Talking about those numbers showing the CO2 emissions of shipping:

From a technical point of view, this means it is crucial that there be limits on the number of emission rights the shipping sector is permitted to buy from other industries – to prevent it simply carrying on with business as usual, on the back of progress made in other sectors.

She still doesn\’t get it, does she?

And, more generally, it does also ultimately mean looking at the amount and the manner in which we consume. Is it really the best use of fuel and emissions to ferry 13,000 containers of toys, food, clothes and televisions from China to Europe each month on the Emma Maersk and others like her, for example? These are issues to be explored in a hearing I will host for MEPs next month, and I look forward to seeing the same level of debate develop over shipping as we have at long last reached on aviation – hopefully, to be followed up rapidly with rather more effective action than has been generated there.

Aren\’t we lucky to have a Ph.D. in Elizabethan Literature discussing such economic matters for us?

The entire point of tradeable permits (or carbon taxes, if you prefer) is that we reduce emissions in whichever sector we can reduce them most cheaply, allowing us to go on with those emittive activities which we value more. And the determinantors of which activities we value more are we, the consumers. That\’s actually what the whole system is supposed to do: reduce emissions at the least cost to human happiness, that happiness determined by the people doing the happying.

So let us set up something of a straw man. We need to reduce emissions by 90%. Shipping currently is 4.5% of the total, aviation about the same. Call it 10% all in. OK, if we, in our actions as consumers, decide that we\’ll do away with al other emissions and keep the shippingand aviation, as those are the most valuable things to us,. that\’s just fine. Mission accomplished, eh?

Now of course, that is ridiculous, we wouldn\’t actually want to do that: but it is were the logic of permits leads: set the limit and then let the market work out for you which are the activities most valued and thus the ones which get to carry on.

10 thoughts on “Caroline Lucas”

  1. “Is it really the best use of fuel and emissions to ferry 13,000 containers of toys, food, clothes and televisions from China to Europe each month…”

    If people want to buy them….yes! What’s she suggesting, that we have some kind of government department deciding what is ‘suitable for import’…?

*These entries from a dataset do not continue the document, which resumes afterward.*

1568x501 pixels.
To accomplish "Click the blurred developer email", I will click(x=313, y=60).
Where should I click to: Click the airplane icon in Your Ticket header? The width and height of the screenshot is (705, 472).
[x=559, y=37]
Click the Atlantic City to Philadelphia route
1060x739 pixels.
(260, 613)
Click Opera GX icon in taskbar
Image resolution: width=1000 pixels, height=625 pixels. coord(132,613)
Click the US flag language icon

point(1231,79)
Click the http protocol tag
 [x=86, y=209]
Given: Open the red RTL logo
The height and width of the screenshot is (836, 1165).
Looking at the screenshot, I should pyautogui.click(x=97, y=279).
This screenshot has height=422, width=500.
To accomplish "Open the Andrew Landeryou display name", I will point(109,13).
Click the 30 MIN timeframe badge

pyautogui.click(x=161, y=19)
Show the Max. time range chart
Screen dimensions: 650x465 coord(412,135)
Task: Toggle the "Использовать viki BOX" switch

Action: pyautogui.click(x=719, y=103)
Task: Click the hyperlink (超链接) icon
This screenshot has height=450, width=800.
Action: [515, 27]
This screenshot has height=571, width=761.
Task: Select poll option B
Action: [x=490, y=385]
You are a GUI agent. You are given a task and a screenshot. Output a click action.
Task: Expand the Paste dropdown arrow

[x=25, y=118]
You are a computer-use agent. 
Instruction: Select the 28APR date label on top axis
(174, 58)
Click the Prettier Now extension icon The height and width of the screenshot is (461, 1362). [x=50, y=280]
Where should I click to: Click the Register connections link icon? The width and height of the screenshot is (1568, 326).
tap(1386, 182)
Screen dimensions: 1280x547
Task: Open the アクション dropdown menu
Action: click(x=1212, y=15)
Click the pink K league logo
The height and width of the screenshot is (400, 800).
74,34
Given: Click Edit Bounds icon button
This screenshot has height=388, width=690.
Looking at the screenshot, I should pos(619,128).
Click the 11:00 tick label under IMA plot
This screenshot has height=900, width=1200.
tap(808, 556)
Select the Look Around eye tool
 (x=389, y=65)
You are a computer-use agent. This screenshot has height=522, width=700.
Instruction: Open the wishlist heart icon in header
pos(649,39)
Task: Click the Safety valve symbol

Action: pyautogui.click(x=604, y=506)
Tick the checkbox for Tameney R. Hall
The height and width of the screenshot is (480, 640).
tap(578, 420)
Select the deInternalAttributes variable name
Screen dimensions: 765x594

  2. Caroline Lucas on the recent company led education and training schemes:

    “…receiving academic qualifications from the Government’s new private scheme could put students into a narrow trade with few opportunities to progress, as the accreditation could potentially be worthless outside of that specific workplace. Different companies have vastly different standards and work practices, so it is difficult to see if and how these branded ‘certificates’ would cross over between occupations.”

    All said without a trace of irony about her own qualifications. Now tell me Caroline what was the Elizabethan perspective on nuclear waste disposal….

  3. It’s a bit unfair to pick on Caroline Lucas in particular. We can posit with a fair degree of certainty that her level of general intelligence is significantly above average. She knows this to be the case. She (and others like her) has spent her life thinking about things and then propounding theses based on her cogitation. It is easy to make the horrid mis-step from there to the idea that if only people such as she sat down and thought very hard for a bit, they’d crack all of life’s problems. It is, as Hayek put it, the Fatal Conceit.

  4. Doesn’t 90% of world trade travel by sea? And accounts for 4.5% of emmissions?

    They really are running out of things to pick on!